The structure and function of the six proteins were further investigated (Fig. 5), results showed that geranyl diphosphatase was a dimer protein with ~ 65 kDa, and its corresponding ligand was found as Mn2+ (Fig. 5b), which suggested that geranyl diphosphatase could be bound and interacted with Mn2+, and promoted the catalytic reaction to produce more nerol . Monoterpenyl diphosphatase was also a dimer protein with a molecular weight ~ 68 kDa, but its corresponding ligand had not been found yet (Fig. 5c), this indicated it should be a non-allosteric enzyme with auxiliary catalysis . Geraniol isomerase was a pentameric protein with ~ 44 kDa (Fig. 5d), and its corresponding ligand was found as geraniol (ligand for nonmetallic ion not shown), indicating that the existence of geraniol was beneficial to the catalytic reaction . In summary, these proteins were indispensable and directly participate in the regulation and biosynthesis of nerol.
The subsequent metabolism or transformation of nerol was catalyzed by geraniol 8-hydroxyase, alcohol dehydrogenase, and geraniol dehydrogenase.
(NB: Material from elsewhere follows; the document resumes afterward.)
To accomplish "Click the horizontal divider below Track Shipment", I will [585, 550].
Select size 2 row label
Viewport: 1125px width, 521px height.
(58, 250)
Among them, geraniol 8-hydroxyase was a monomeric protein of ~ 55 kDa , and its corresponding ligand had not been found yet (Fig. 5e). Alcohol dehydrogenase was also a monomeric protein with a molecular weight of ~ 39 kDa , its corresponding ligand was found as Zn2+ (Fig. 5f), indicating alcohol dehydrogenase could be bound and interacted with Zn2+, it would contribute to the formation of nerol. Geraniol dehydrogenase was a dimer protein with ~ 41 kDa , and its corresponding ligand had not been found (Fig. 5g), suggesting that it could be a non-allosteric enzyme with auxiliary catalysis. These evidences indicated that the generation of nerol was mainly attributed to the existence of corresponding enzymatic system and metabolic pathway in GXDK6. Furthermore, nerol was classified as a typical example of aromatic metabolites in GXDK6, why GXDK6 can maintain a long-term aroma production should be the contribution of various aromatic metabolites. Therefore, the biosynthesis mechanism of nerol will contribute to better understand the aroma-producing mechanism of GXDK6.